İmam Rıza Ocağı’ndan Berk İğdeli: “Aleviler, devletin onları tanıdığını ancak tanımlamaya çalıştığını ifade etmektedir. Asimilasyon politikalarıyla karşı karşıya olan Aleviler, inançlarından ve kimliklerinden vazgeçmeyeceklerini vurgulamaktadır. Alevi toplumu, tarih boyunca yaşadığı zorluklara rağmen varlığını korumuş ve direnişini sürdürmüştür.”
Abdülhamid’in izinden gidiyorlar
DAD eski Eşbaşkanı Musa Kulu: “Cumhuriyet, Osmanlı’nın bakiyesi üzerine kuruldu ve inkâr ile başladı. Şimdi AKP-MHP, Abdülhamid’in izinden gidiyor, hilafeti yeniden inşa ediyor. Sistem öyle bir yere girdi ki artık ilan edilmiş gibidir. Tahtacı Aleviler, sosyal güvenlik haklarından mahrum bırakıldılar. Cumhuriyet, Anadolu halklarına, inançlarına biçilen bir dondur ve bu geleneği devam ettiriyor. Bu gerçeği görmek ve cesaretle dile getirmek zorundayız. Sadece sistemin bize dayattığı sözün arkasından gitmek yerine, kendi gerçeğimizi aramalıyız. Toplumsal ve demokratik bir yaşam için özgün bir program geliştirmeliyiz.”

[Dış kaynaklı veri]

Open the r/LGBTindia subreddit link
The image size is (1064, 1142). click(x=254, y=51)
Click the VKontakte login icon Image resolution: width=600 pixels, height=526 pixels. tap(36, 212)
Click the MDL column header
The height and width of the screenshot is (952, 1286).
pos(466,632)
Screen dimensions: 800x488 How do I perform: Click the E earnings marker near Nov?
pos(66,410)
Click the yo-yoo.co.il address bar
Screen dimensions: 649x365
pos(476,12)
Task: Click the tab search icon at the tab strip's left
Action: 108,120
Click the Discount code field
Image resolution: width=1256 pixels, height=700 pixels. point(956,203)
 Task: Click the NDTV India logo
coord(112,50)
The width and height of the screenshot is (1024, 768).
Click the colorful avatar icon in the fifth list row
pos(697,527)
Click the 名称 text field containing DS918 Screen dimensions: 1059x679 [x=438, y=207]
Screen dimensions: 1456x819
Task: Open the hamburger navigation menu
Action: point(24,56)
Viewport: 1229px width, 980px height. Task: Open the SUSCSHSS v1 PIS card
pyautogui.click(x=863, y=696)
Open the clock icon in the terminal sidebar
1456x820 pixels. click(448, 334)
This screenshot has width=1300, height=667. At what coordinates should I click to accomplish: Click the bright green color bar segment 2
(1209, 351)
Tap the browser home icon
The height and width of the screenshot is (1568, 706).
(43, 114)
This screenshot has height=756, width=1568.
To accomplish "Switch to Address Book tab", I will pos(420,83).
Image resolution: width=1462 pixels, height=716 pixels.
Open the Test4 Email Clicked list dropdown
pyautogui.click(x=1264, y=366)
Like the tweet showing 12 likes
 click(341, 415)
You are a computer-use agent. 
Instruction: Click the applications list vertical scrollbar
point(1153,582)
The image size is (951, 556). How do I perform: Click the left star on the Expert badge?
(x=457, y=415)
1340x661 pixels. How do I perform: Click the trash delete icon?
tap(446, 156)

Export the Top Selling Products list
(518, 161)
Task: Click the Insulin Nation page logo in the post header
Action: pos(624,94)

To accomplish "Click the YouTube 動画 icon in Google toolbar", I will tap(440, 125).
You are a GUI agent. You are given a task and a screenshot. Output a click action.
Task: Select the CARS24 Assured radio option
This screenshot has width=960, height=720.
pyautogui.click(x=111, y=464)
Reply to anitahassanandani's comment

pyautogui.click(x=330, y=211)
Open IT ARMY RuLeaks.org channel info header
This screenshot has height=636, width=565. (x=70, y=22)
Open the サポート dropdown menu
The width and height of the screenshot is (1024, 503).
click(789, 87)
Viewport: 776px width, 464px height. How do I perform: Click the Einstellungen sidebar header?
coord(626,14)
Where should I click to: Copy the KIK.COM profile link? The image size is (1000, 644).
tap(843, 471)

Hafızayı doğru inşa etmeli
Yazar Gülten Uçar: “Koçgiri ve Dersim var, hala hakikatle yüzleşilmedi. Kürt meselesiyle sorgulamalar başladı ama hâlâ yetersiz. Alevi hafızası yeniden şekillenemedi. Alevilik içinde Kürtlere karşı önyargı hâlâ var. Bugün yaşananlar, geçmişteki devlet politikalarının bir sonucudur. Bu nedenle, gerçeği görmek ve hafızayı doğru bir şekilde inşa etmek önemlidir. Alevi örgütlülüğünün zayıflığı da bu süreci etkiliyor. Cemevlerinde, ibadet merkezlerinde bu konuların yeterince ele alınmaması da sorunu derinleştiriyor. Ancak geçmişe dönük çalışmalar ve eleştirel düşünceyle birlikte, hakikati bulmak ve hafızayı aydınlatmak mümkün olacaktır.”
Devletle ilişki olmamalı
Alevi Bektaşi Federasyonu (ABF) Başkanı Mustafa Aslan: “Alevilerin devletle ilişkisi olmamalıdır. Aleviler kendi inançlarını özgürce yaşamalıdır. Ancak bugüne kadar devletin samimi bir şekilde bu konuya yaklaşmadığını görüyoruz. Alevilik, asimilasyon politikalarıyla karşı karşıyadır ve bu durum Alevi toplumunu ciddi şekilde etkilemektedir. Aleviler, eşit ve demokratik bir yaşamı savunmakta ve devletin bu taleplerini dikkate almasını beklemektedir.”
Dernekler özgür olmalı
Demokratik Alevi Dernekleri (DAD) Eşbaşkanı Zeynel Kete: “Alevilerin en önemli sorunlarından biri derneklerdir. Dernekler, Alevilerin sesini duyurdukları ve örgütlendikleri önemli platformlardır. Ancak devletin resmi ideolojisi, derneklerin etkin bir şekilde faaliyet göstermesini engellemiştir. Alevi derneklerinin kendi kimliklerini özgürce ifade etmeleri ve Alevi inancının gerektirdiği şekilde faaliyet göstermeleri önemlidir.”